### DATA PROVIDED
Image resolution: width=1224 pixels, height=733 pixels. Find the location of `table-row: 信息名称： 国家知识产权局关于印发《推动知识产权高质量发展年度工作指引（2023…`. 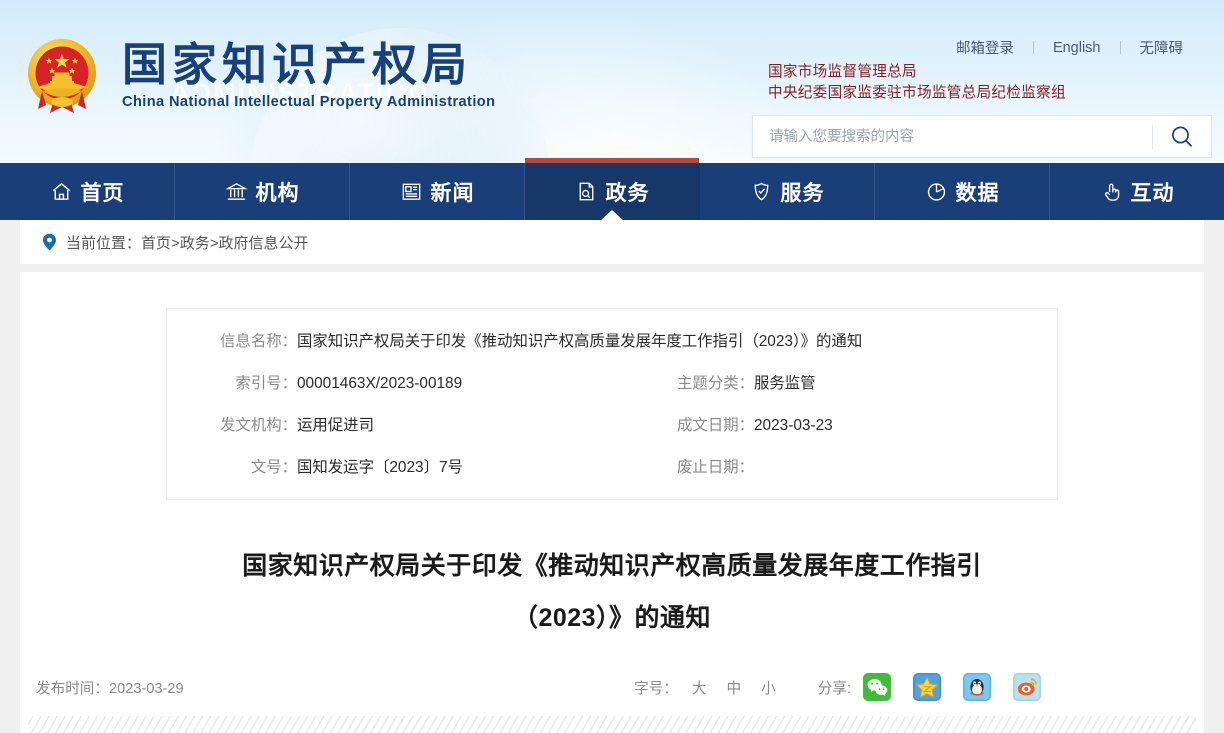

table-row: 信息名称： 国家知识产权局关于印发《推动知识产权高质量发展年度工作指引（2023… is located at coordinates (612, 342).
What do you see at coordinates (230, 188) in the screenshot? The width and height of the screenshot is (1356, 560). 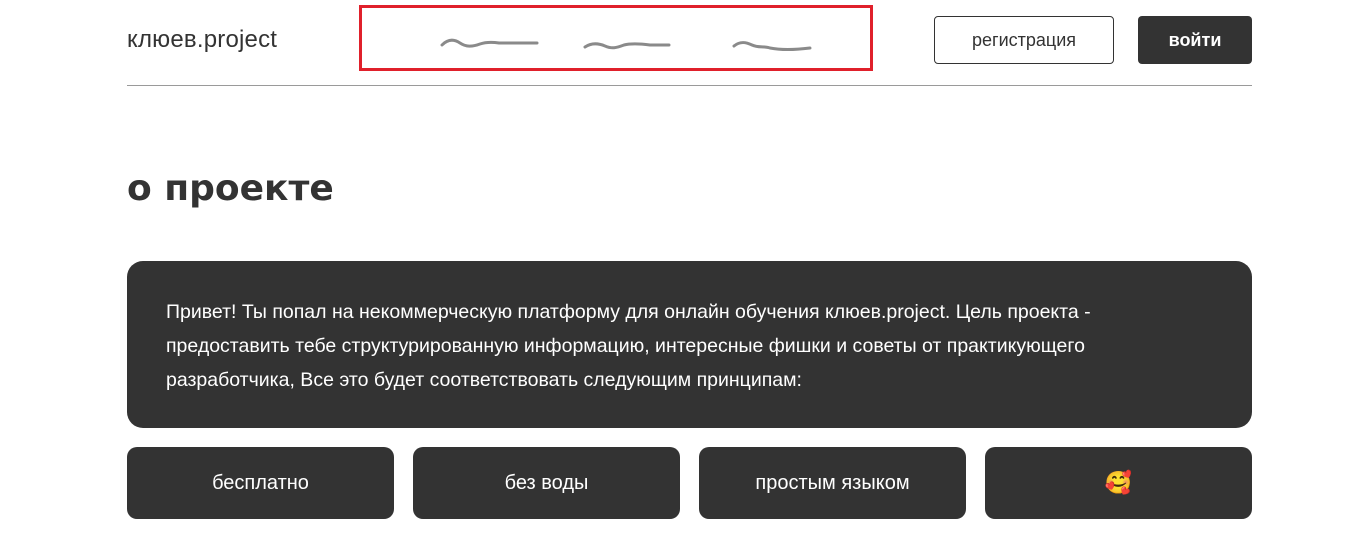 I see `page-title: о проекте` at bounding box center [230, 188].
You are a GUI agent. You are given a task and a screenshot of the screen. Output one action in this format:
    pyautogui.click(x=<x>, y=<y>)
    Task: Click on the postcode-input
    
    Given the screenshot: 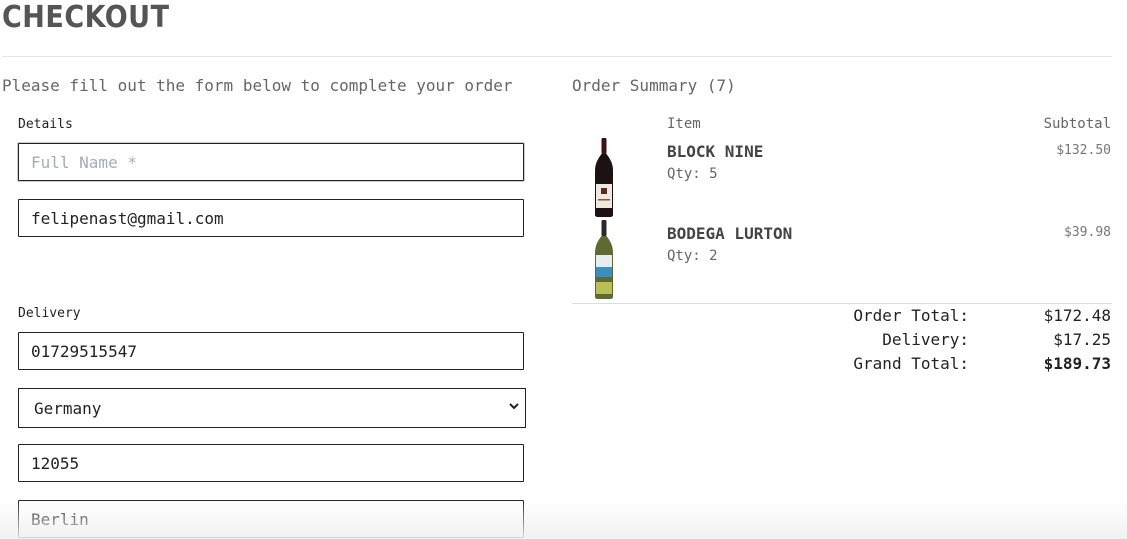 What is the action you would take?
    pyautogui.click(x=271, y=463)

### JOB ITEM
Could you rewrite the stretch from the start of the data through the line containing "table-row: 信息名称： 国家知识产权局关于印发《推动知识产权高质量发展年度工作指引（2023… is", putting "px" wherever "pixels" appears and changing nothing else? Leave the pictures out.

### SOLUTION TO THIS PROBLEM
Image resolution: width=1224 px, height=733 px. Find the location of `table-row: 信息名称： 国家知识产权局关于印发《推动知识产权高质量发展年度工作指引（2023…`. 

table-row: 信息名称： 国家知识产权局关于印发《推动知识产权高质量发展年度工作指引（2023… is located at coordinates (612, 342).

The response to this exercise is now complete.